• **THE EXERCISE**: Put the lines of the entries below, from the line with "Given: Click the Increase Indent icon" up to and including the final line of the entries, into a Markdown table with the columns Row and Content. Skip blank lines, and leave the pictures out of the answer.

• **SOURCE DATA**:
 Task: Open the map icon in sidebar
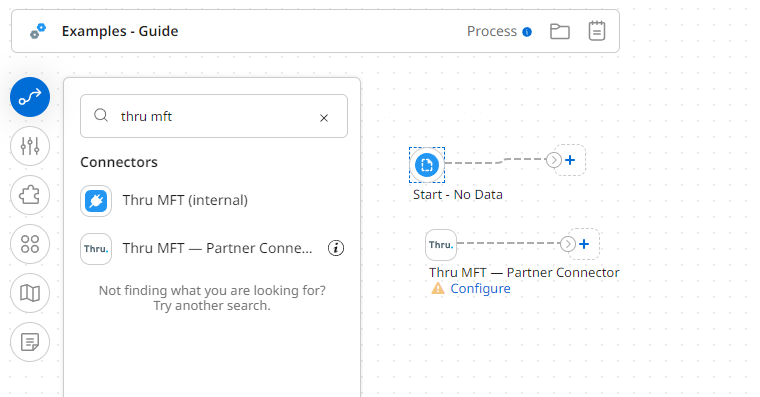click(x=30, y=293)
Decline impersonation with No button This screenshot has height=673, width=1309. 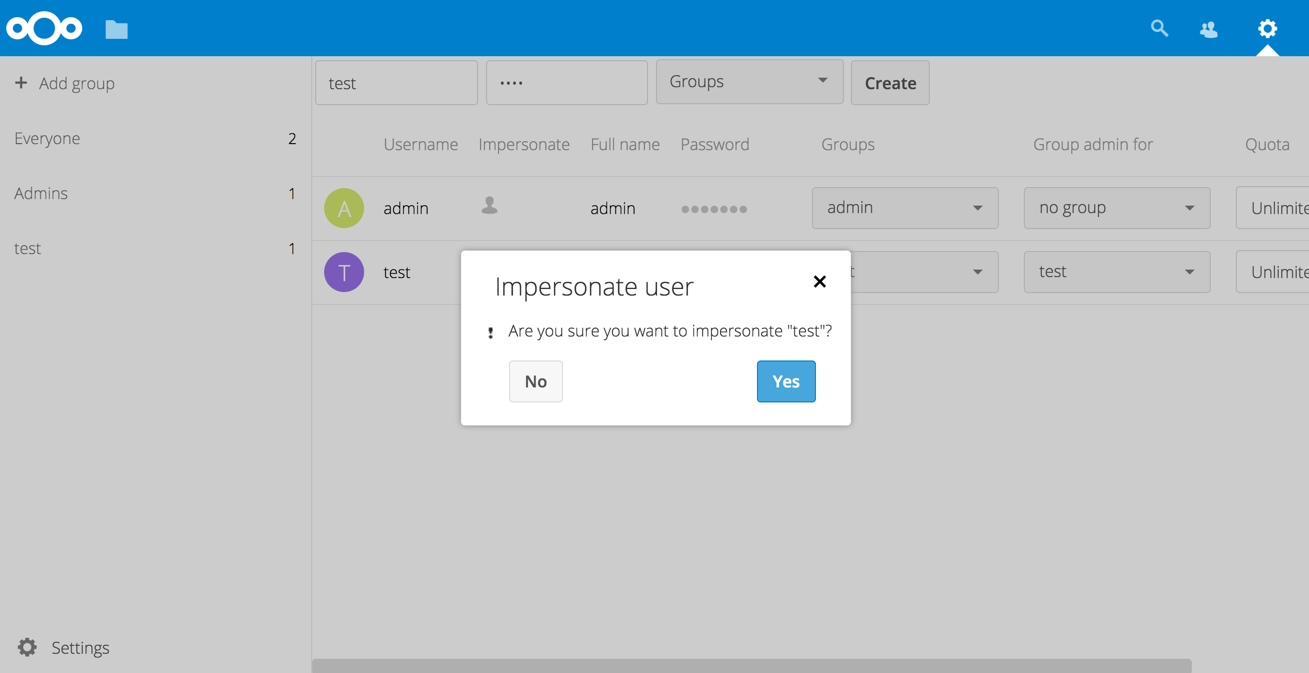[x=535, y=381]
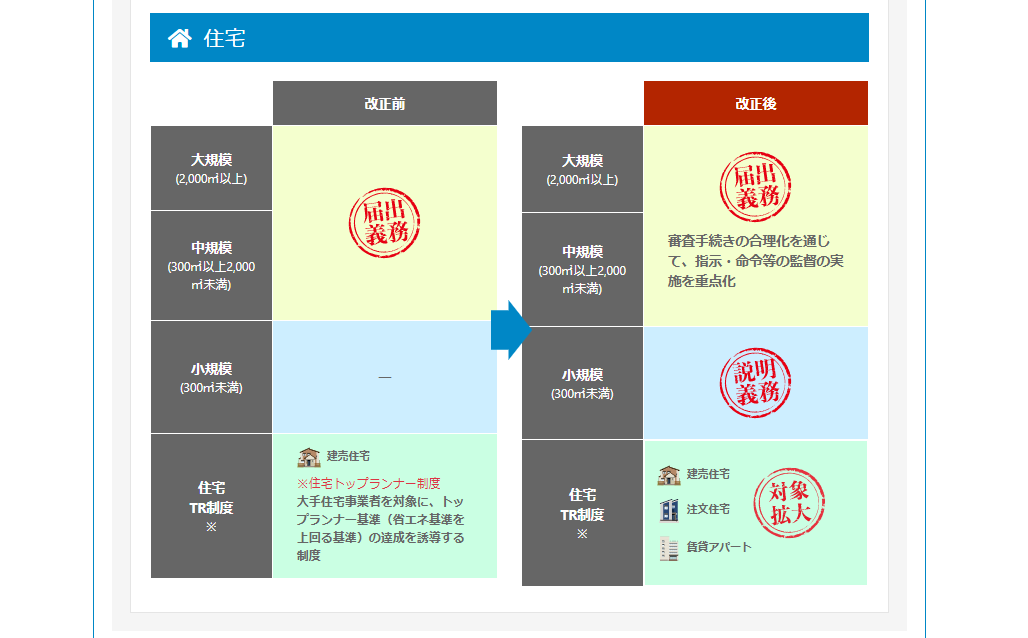
Task: Select the 改正前 column header
Action: pyautogui.click(x=384, y=103)
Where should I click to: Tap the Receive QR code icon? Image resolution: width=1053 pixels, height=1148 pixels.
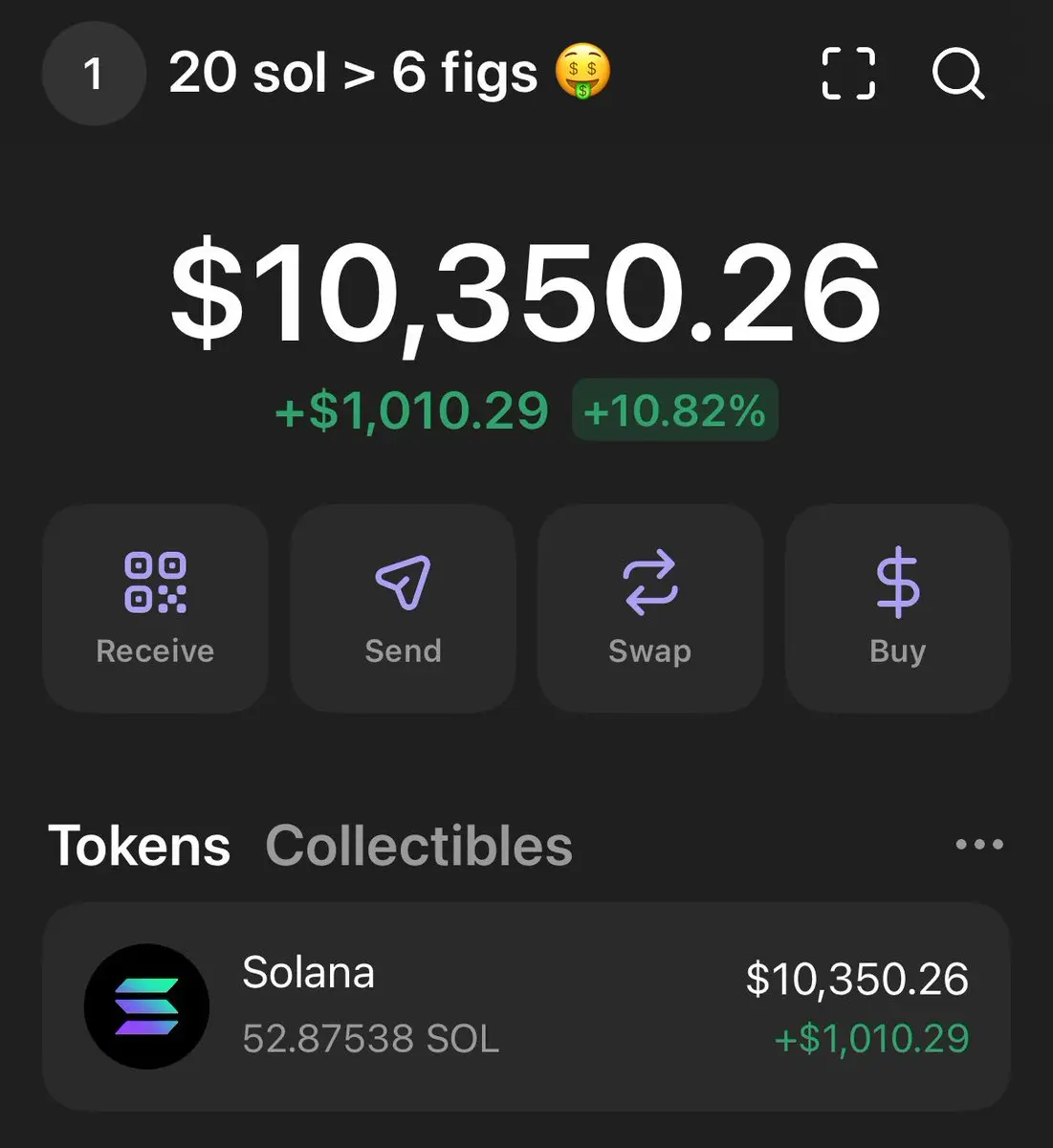(155, 583)
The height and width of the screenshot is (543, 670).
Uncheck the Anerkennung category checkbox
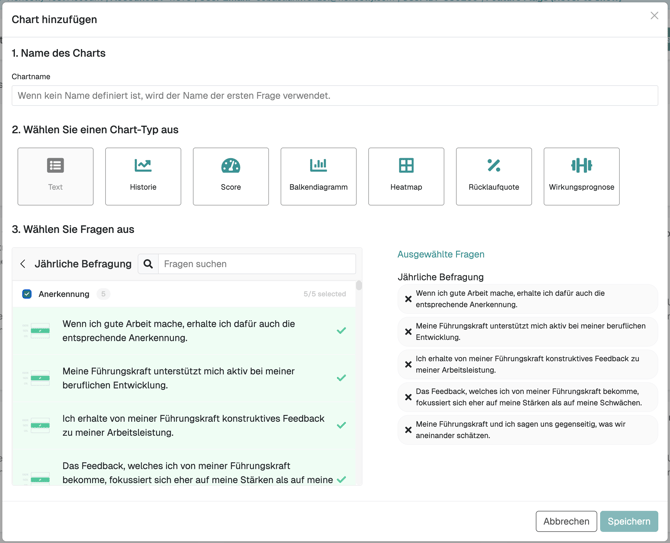[x=27, y=294]
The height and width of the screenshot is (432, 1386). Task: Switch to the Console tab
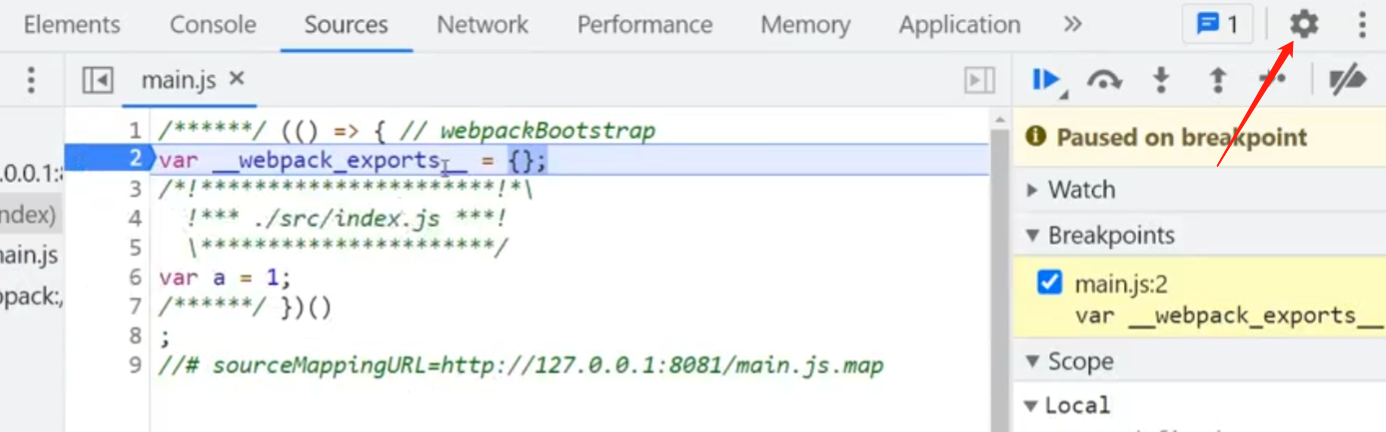click(x=212, y=24)
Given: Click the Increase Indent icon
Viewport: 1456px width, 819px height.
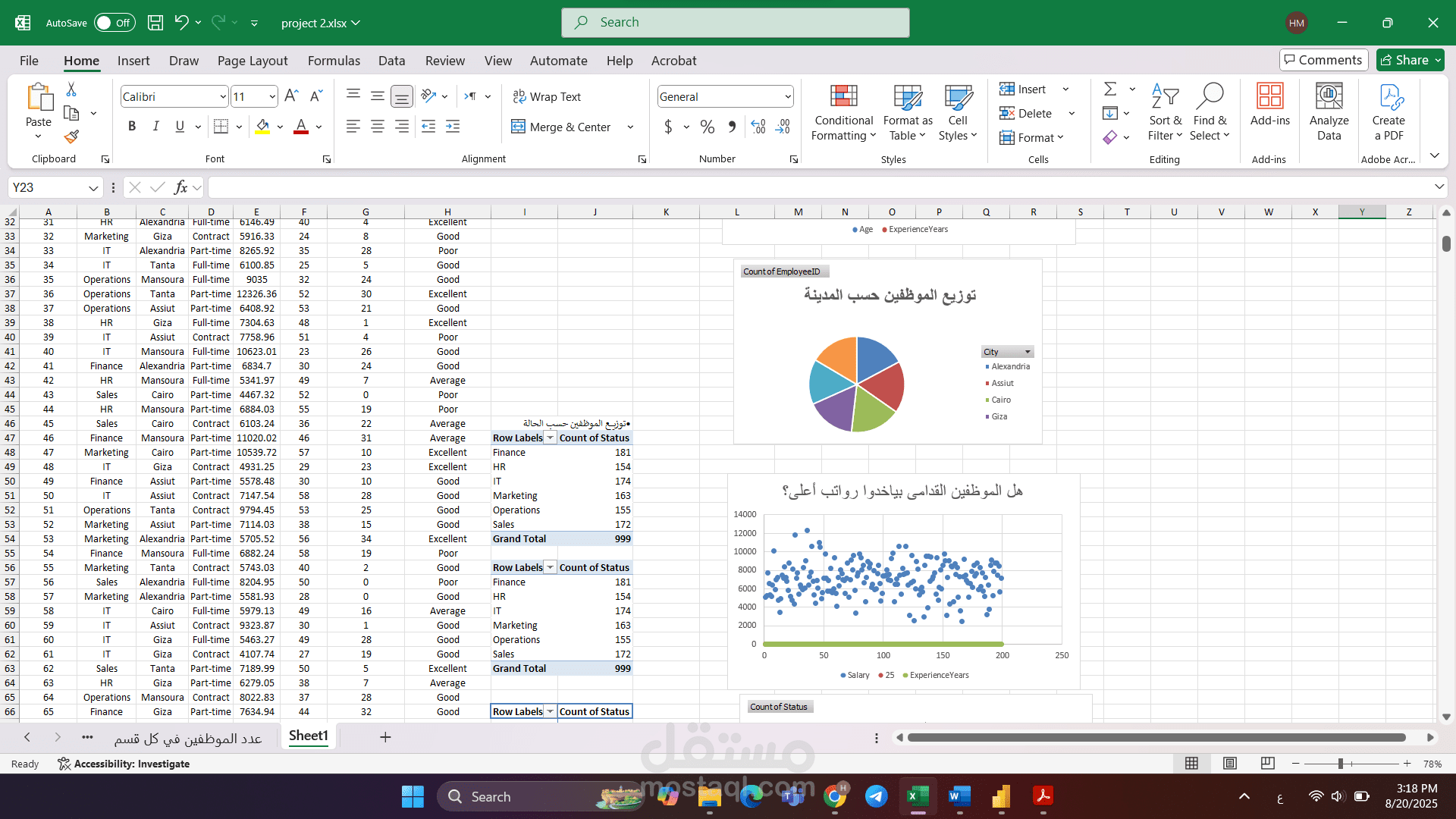Looking at the screenshot, I should (453, 127).
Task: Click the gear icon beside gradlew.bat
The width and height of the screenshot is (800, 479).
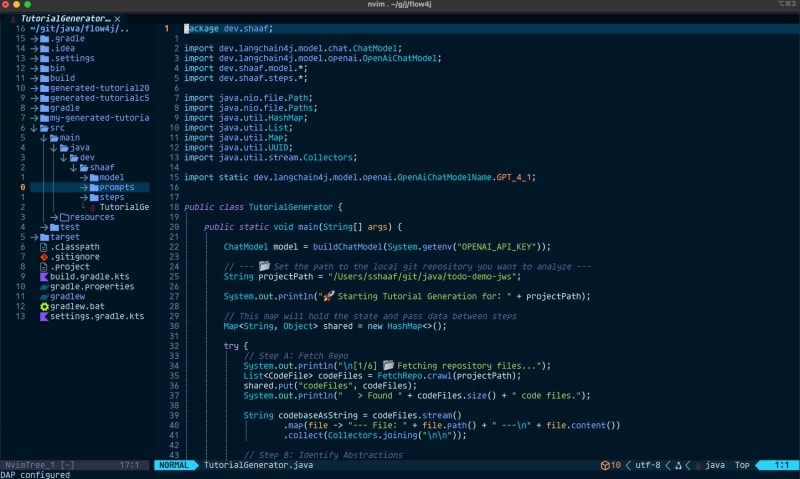Action: 44,305
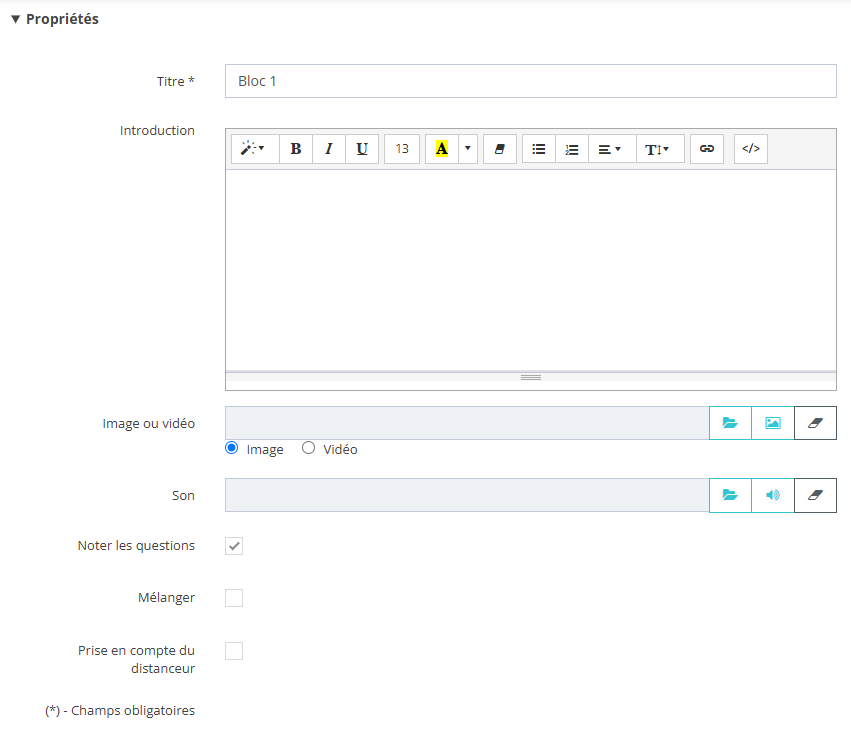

• **ANSWER IN FULL**:
| Row | Content |
|---|---|
| 1 | Given: Click the Increase Indent icon |
| 2 | Viewport: 1456px width, 819px height. |
| 3 | Looking at the screenshot, I should (453, 127). |
| 4 | Task: Click the gear icon beside gradlew.bat |
| 5 | The width and height of the screenshot is (800, 479). |
| 6 | Action: 44,305 |